Assignment — Report each line of the records below that uses the word "computer".
┌─ Data supplied
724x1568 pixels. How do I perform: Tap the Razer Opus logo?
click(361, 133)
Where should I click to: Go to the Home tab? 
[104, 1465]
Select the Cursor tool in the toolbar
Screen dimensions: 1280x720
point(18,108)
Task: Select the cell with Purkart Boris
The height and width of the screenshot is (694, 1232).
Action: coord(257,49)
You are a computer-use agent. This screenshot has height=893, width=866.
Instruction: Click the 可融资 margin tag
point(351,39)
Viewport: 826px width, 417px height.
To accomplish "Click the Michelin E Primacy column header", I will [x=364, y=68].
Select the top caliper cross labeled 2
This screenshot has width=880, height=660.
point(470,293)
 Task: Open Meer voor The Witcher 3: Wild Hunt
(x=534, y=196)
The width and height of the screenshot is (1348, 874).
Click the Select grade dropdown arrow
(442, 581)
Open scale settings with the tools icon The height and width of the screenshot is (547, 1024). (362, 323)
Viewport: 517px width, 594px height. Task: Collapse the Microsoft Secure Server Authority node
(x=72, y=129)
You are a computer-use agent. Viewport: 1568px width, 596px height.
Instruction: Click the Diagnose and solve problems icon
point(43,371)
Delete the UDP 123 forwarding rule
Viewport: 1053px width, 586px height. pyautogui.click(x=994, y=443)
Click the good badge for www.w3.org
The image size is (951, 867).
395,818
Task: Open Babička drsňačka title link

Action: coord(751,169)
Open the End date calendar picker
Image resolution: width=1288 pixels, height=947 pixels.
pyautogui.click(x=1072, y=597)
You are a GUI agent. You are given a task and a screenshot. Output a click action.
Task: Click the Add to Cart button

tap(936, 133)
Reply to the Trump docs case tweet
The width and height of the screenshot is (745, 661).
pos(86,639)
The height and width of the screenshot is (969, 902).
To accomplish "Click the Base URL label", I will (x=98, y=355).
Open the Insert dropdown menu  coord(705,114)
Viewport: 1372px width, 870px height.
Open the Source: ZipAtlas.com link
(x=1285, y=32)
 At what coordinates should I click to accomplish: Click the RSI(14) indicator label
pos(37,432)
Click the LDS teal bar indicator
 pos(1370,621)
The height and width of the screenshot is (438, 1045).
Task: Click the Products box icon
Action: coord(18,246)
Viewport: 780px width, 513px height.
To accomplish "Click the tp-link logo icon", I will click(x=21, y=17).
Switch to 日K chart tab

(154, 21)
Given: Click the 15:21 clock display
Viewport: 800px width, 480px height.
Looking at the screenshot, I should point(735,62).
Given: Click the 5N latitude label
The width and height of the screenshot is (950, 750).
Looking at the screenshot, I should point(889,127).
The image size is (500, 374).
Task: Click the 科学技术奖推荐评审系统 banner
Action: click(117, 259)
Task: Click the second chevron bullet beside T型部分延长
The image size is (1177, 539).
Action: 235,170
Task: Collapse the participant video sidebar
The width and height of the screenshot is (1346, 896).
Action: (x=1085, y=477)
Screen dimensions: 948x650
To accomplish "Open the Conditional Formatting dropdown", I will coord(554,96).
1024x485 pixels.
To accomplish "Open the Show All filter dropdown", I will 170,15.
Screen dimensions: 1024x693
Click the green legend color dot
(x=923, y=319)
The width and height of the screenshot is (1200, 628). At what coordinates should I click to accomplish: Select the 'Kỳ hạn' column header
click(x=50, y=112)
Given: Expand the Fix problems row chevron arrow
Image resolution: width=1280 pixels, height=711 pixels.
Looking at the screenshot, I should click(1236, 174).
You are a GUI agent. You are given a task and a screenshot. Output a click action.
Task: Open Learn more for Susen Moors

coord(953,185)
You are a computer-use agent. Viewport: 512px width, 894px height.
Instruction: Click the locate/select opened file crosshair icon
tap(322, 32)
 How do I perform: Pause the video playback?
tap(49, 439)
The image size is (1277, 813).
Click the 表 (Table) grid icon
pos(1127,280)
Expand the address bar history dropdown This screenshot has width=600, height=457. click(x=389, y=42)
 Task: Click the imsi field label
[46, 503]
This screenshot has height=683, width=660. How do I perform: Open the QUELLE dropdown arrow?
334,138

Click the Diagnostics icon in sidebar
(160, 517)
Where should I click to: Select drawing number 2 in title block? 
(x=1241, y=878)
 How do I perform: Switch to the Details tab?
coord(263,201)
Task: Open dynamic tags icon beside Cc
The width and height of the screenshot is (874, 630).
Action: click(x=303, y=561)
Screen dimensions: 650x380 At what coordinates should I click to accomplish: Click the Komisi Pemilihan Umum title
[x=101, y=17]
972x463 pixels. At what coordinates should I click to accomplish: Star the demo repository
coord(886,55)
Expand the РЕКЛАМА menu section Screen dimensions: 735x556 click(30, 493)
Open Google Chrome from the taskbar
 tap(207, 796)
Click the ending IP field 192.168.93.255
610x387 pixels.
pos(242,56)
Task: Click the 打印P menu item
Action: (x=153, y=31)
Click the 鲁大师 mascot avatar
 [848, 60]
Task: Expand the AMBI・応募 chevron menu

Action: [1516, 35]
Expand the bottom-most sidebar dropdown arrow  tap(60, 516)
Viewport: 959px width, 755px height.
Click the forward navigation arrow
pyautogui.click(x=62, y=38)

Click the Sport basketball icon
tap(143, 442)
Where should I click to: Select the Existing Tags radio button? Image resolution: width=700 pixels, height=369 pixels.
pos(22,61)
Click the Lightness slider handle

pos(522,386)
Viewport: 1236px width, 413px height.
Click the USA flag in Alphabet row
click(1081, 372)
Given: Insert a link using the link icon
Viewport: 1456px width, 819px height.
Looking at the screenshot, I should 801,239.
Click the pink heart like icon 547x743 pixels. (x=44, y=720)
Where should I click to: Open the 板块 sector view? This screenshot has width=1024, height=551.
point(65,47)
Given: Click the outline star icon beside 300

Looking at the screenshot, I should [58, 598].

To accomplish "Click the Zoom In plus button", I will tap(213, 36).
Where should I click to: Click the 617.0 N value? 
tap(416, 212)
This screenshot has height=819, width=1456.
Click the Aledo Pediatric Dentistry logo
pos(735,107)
└─
Answer —
You are a computer-use agent. This screenshot has height=893, width=866.
You are a computer-use agent. Viewport: 1568px width, 596px height.
You are a computer-use agent. Viewport: 512px width, 894px height.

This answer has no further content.